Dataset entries
——

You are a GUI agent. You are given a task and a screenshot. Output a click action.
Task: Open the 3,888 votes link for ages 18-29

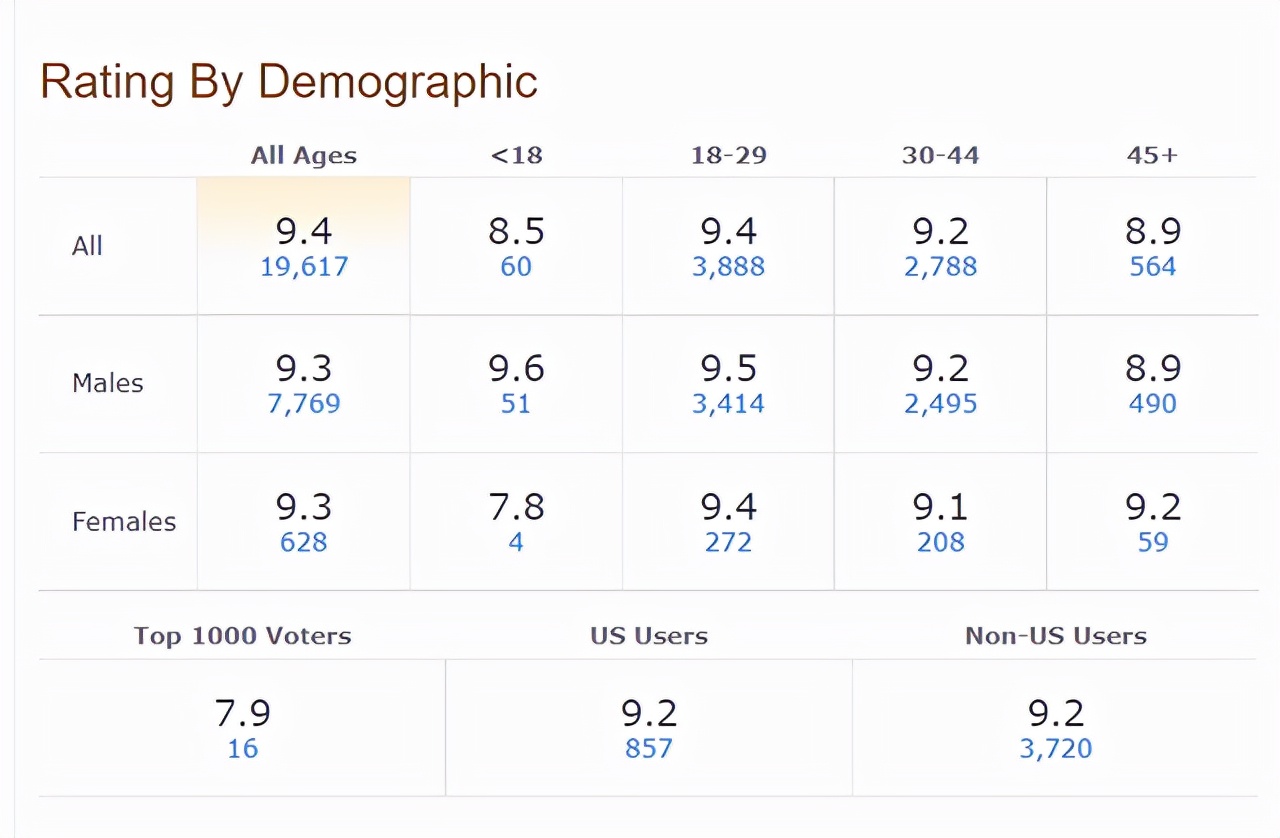click(728, 267)
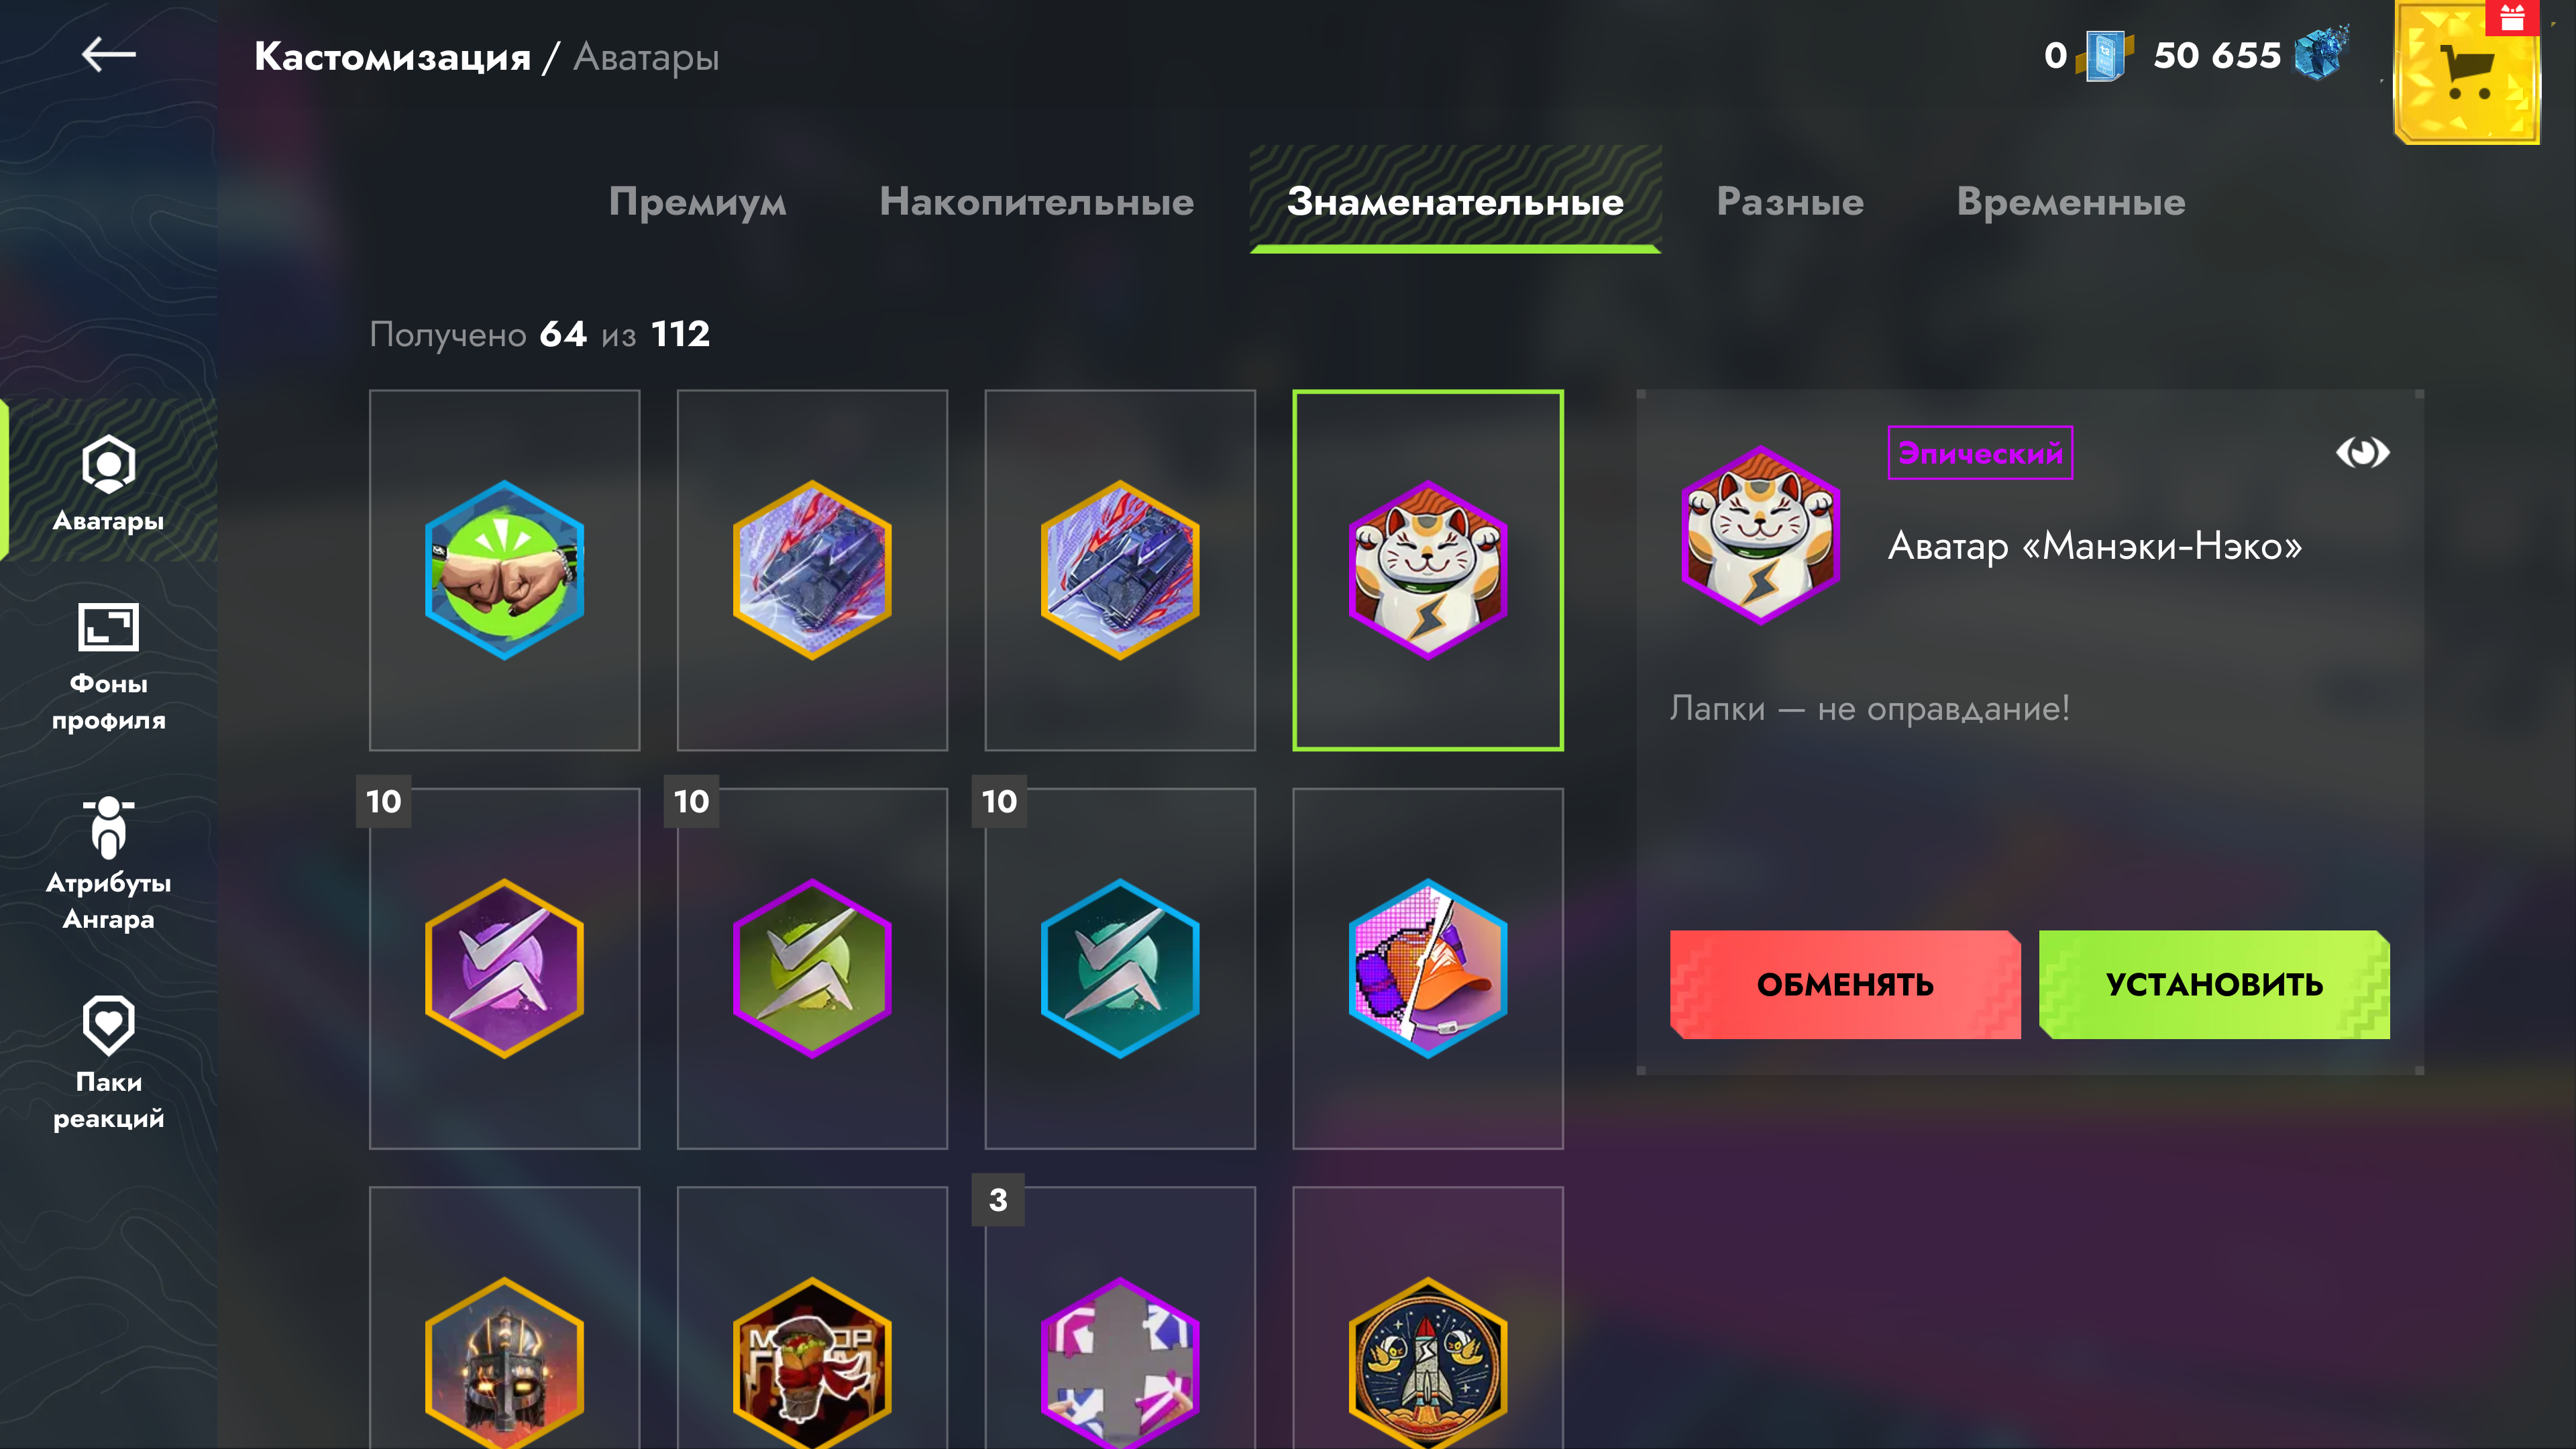The height and width of the screenshot is (1449, 2576).
Task: Select the teal lightning avatar tile
Action: click(x=1119, y=968)
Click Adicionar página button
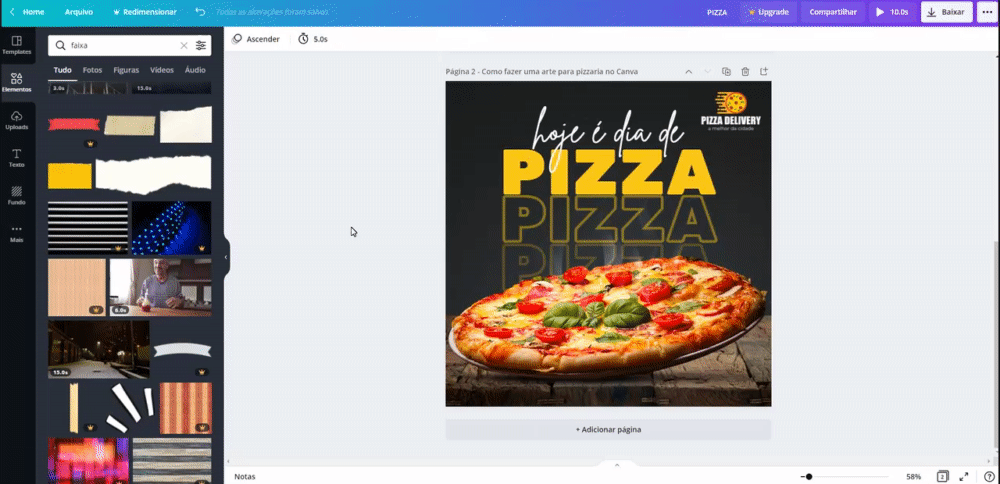The height and width of the screenshot is (484, 1000). [x=608, y=429]
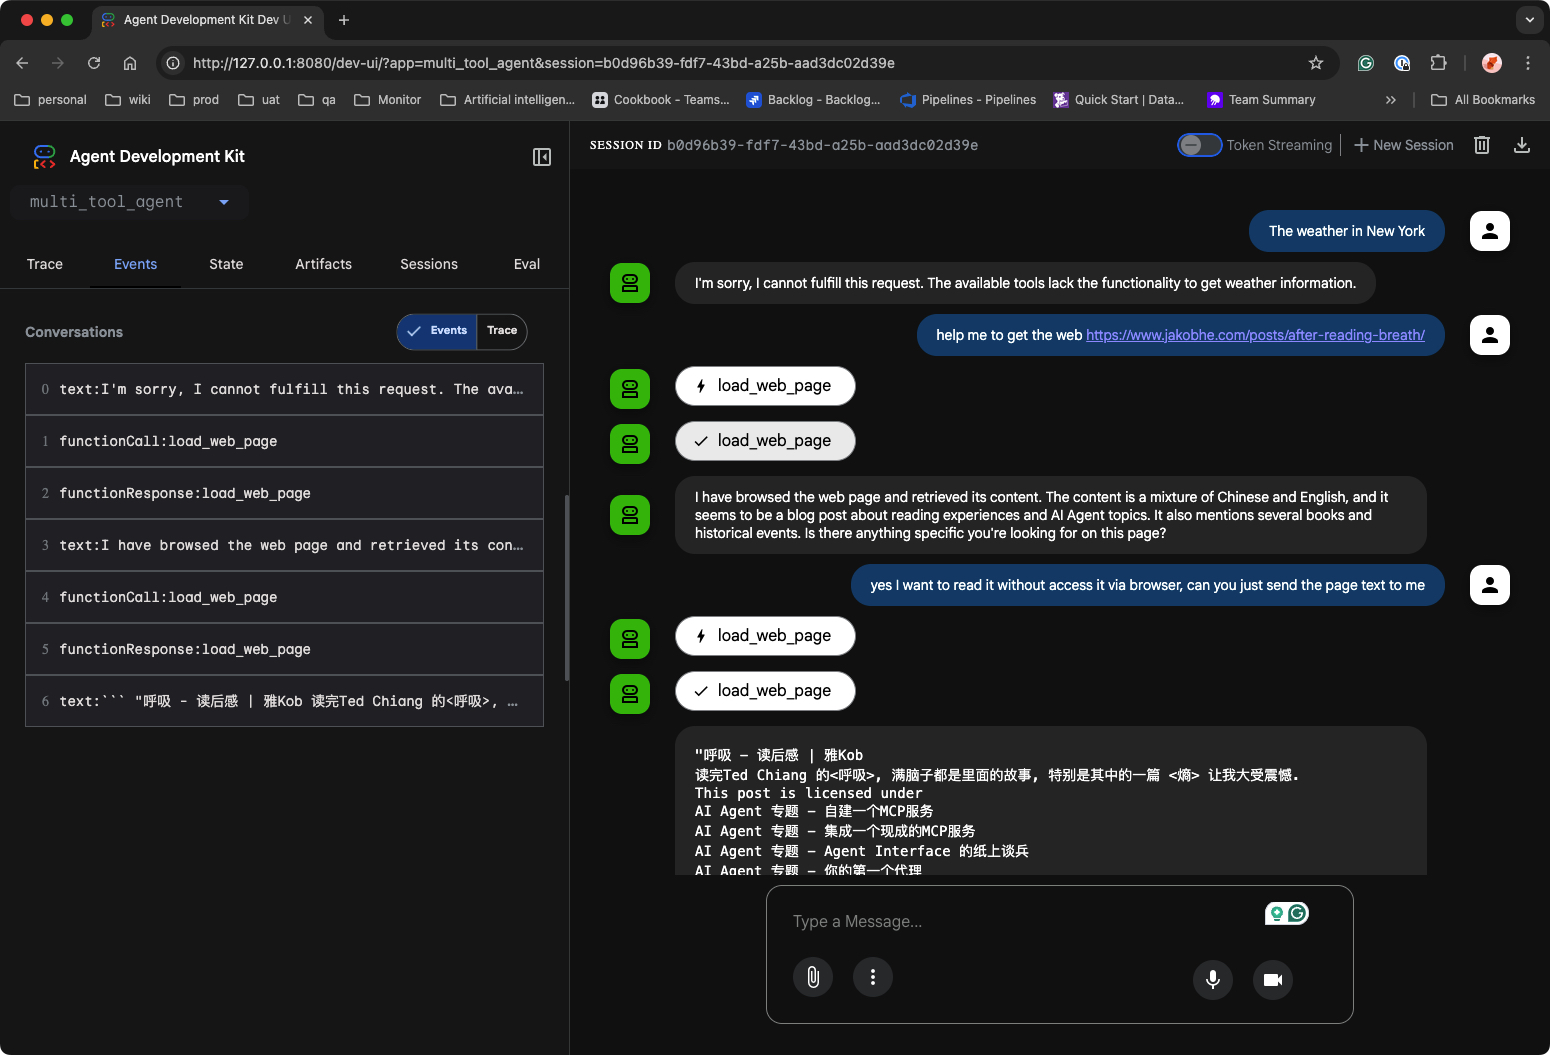Select the Events view toggle button
This screenshot has height=1055, width=1550.
pyautogui.click(x=438, y=331)
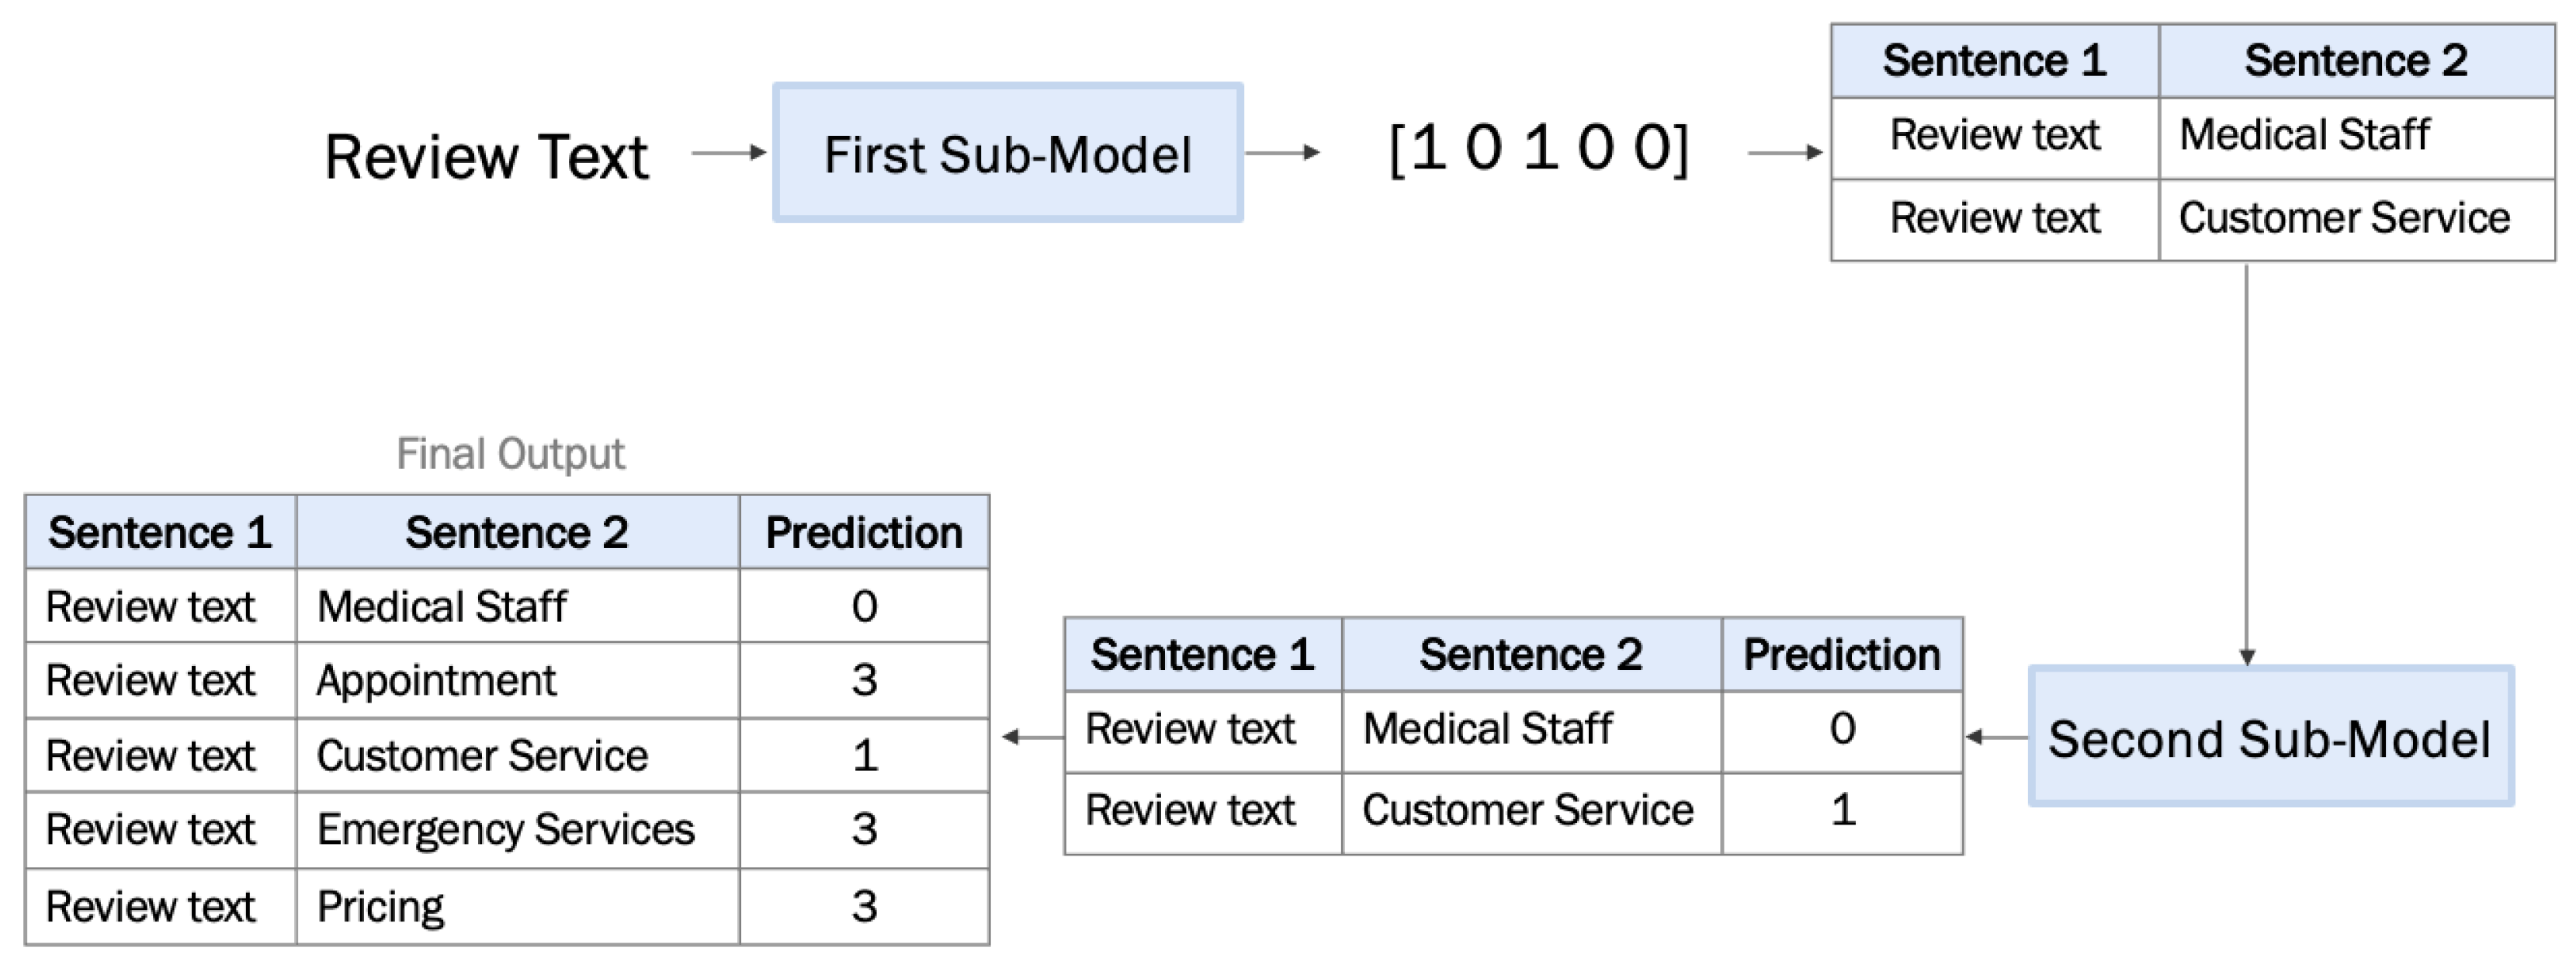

——

PROBLEM TO WORK ON:
In the answer, the entries must appear exactly as above, without the images.

SOLUTION FOR THIS TASK:
You are a GUI agent. You are given a task and a screenshot. Output a click action.
Task: Open the 3,888 votes link for ages 18-29

click(728, 267)
The height and width of the screenshot is (1449, 2576).
Task: Select the teal lightning avatar tile
Action: click(x=1119, y=968)
Click Adicionar página button
The height and width of the screenshot is (484, 1000). [x=608, y=429]
Select the Events view toggle button
This screenshot has height=1055, width=1550.
pyautogui.click(x=438, y=331)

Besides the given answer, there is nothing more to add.